I verbi impersonali in italiano sono verbi di senso compiuto che possono essere usati in forma IMPERSONALE, cioè senza esprimere il soggetto, la persona che compie l’azione.

FORMA IMPERSONALE = SI (= particella pronominale) + 3° persona singolare del verbo.

Es.:
“SI STIMA che oggi il mercato del gioco d’azzardo frutti alla criminalità organizzata più di quello della prostituzione”.
“SI RITIENE che il fenomeno sia fuori controllo”.
“SI DICE che sia una brava persona”.
“In questo caso NON SI SA cosa fare”.

Questo gruppo di verbi che indicano necessità ed fatti è usato in maniera impersonale (seguito da CHE + CONGIUNTIVO):
BISOGNA, OCCORRE, SEMBRA, PARE, ACCADE, AVVIENE, CAPITA, SUCCEDE, è NECESSARIO, è CHIARO, è INDUBBIO, è CERTO, è EVIDENTE, è OPPORTUNO, CONVIENE, IMPORTA, TOCCA.
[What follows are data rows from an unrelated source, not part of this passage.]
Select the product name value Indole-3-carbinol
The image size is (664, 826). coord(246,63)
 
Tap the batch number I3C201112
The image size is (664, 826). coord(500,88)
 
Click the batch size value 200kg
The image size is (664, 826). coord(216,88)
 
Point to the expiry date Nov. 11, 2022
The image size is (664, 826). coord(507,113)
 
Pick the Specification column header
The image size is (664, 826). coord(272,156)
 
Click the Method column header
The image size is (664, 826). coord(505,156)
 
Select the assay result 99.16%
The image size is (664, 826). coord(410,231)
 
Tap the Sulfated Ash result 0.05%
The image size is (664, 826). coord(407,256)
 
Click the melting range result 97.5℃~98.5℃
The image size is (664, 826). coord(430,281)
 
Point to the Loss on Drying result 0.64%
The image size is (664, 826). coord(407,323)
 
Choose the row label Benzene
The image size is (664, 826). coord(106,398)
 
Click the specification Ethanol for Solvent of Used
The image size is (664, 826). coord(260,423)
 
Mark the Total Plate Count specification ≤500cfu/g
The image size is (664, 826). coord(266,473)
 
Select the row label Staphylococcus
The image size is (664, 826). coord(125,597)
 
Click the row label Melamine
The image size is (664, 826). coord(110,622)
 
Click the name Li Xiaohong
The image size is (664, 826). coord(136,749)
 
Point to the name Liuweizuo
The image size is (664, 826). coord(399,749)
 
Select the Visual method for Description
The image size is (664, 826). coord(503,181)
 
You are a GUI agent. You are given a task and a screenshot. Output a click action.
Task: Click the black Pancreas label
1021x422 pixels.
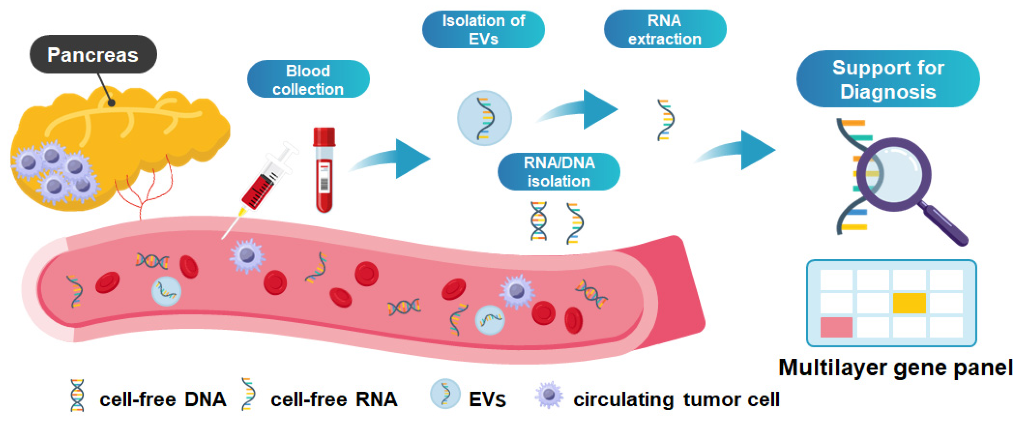[93, 54]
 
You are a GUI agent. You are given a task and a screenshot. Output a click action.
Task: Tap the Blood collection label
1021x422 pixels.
[308, 79]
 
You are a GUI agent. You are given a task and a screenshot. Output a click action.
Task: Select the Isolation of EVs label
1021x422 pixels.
[483, 30]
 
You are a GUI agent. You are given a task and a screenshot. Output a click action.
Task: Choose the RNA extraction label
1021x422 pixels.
[665, 30]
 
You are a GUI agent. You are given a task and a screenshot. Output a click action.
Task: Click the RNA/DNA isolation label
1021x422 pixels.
[558, 172]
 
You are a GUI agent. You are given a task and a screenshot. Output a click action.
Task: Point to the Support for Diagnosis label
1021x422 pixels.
[888, 79]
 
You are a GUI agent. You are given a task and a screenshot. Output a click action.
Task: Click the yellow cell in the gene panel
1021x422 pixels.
[909, 303]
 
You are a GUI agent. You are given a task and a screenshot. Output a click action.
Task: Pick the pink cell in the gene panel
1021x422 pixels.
[836, 327]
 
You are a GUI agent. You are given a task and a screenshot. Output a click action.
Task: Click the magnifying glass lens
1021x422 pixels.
[894, 174]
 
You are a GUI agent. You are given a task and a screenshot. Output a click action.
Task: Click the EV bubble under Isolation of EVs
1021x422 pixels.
[484, 118]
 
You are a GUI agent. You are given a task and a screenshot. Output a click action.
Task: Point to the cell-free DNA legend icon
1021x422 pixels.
[77, 395]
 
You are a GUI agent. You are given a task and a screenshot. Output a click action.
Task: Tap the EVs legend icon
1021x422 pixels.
[445, 393]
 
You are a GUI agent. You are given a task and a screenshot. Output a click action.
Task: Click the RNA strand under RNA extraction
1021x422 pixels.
[666, 120]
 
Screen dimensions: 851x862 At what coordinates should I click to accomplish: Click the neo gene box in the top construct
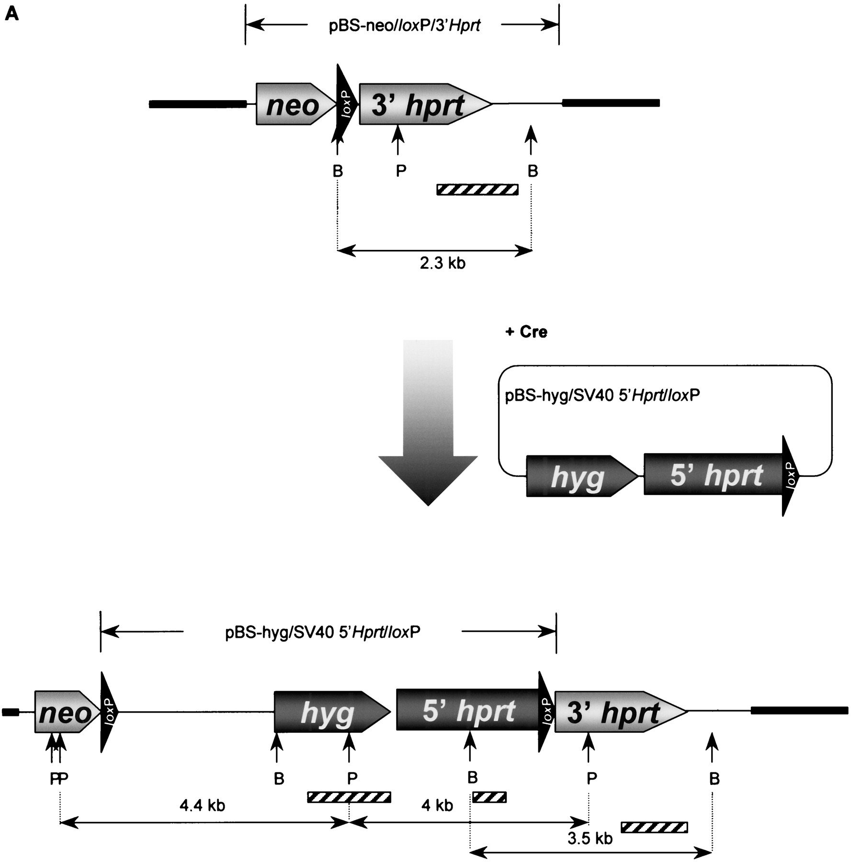[296, 104]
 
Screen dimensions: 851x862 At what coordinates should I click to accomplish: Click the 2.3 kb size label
[443, 263]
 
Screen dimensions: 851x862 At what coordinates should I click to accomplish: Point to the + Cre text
[526, 332]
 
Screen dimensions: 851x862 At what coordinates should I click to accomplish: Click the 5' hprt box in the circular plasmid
[714, 474]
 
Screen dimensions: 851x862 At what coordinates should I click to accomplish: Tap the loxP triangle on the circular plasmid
[790, 476]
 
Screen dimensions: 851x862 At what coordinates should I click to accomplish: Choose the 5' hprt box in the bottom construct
[468, 709]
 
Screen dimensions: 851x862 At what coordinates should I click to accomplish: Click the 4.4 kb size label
[202, 805]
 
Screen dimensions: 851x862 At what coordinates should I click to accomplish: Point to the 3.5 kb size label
[590, 839]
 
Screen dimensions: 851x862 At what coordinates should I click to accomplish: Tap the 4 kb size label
[437, 805]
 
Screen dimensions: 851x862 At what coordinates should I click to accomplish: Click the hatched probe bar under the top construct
[477, 190]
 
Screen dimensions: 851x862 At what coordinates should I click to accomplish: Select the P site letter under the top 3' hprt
[401, 171]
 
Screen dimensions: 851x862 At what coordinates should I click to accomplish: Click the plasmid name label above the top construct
[405, 25]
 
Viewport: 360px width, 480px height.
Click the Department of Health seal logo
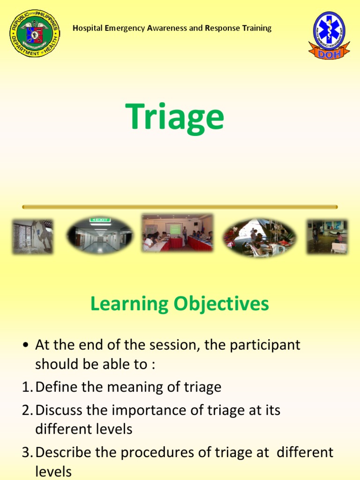(x=34, y=33)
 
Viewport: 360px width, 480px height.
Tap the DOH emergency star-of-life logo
(x=329, y=34)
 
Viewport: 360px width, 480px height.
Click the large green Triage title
(x=174, y=117)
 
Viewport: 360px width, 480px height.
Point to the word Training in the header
(x=255, y=29)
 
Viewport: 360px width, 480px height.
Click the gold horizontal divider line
(x=180, y=207)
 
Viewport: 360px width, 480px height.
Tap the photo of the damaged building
(x=32, y=237)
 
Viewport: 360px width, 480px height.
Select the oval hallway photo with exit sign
(x=99, y=235)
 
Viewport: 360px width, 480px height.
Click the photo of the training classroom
(x=177, y=233)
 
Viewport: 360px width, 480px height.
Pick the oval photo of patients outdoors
(x=259, y=237)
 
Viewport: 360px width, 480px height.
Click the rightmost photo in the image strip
(x=327, y=237)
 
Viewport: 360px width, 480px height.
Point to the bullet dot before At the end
(x=26, y=346)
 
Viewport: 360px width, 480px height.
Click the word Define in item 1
(x=55, y=387)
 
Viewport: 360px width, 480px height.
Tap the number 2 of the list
(x=26, y=411)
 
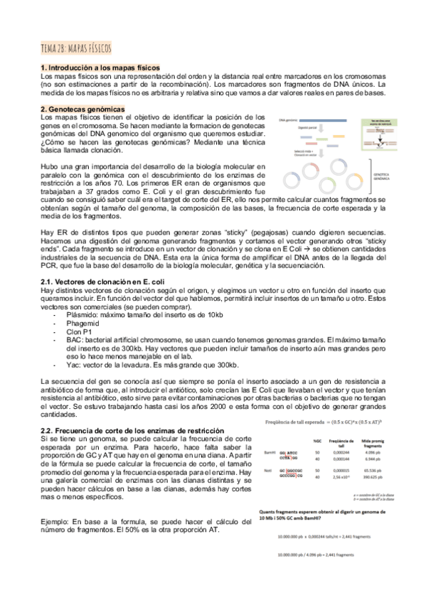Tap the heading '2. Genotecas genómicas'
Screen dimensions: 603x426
point(82,110)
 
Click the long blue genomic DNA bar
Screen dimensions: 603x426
point(324,120)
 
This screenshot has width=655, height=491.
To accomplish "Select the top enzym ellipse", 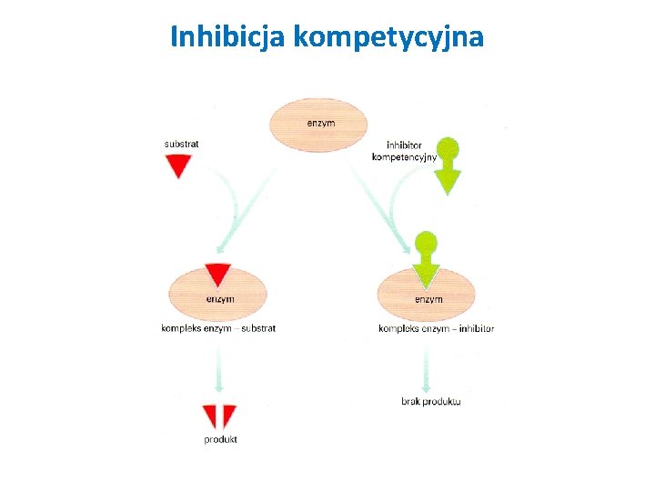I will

Altri verbi impersonali sono quelli che indicano dei sentimenti: DISPIACERE, RINCRESCERE.

Es.:
“Dispiace non poterla aiutare”.

Sono usati in maniera impersonale anche i verbi che indicano fenomeni atmosferici: non presentano il soggetto e si coniugano alla 3° persona singolare.

Es.:
“Piove”, “nevica”, “tuona”, “diluvia”, “grandina”, ecc.

Possiamo inserire in questo gruppo di verbi impersonali anche alcuni usi del verbo FARE, per esempio quando è usato per indicare fenomeni atmosferici.

Es.:
“fa freddo”, “fa caldo”, “fa bel / brutto tempo”.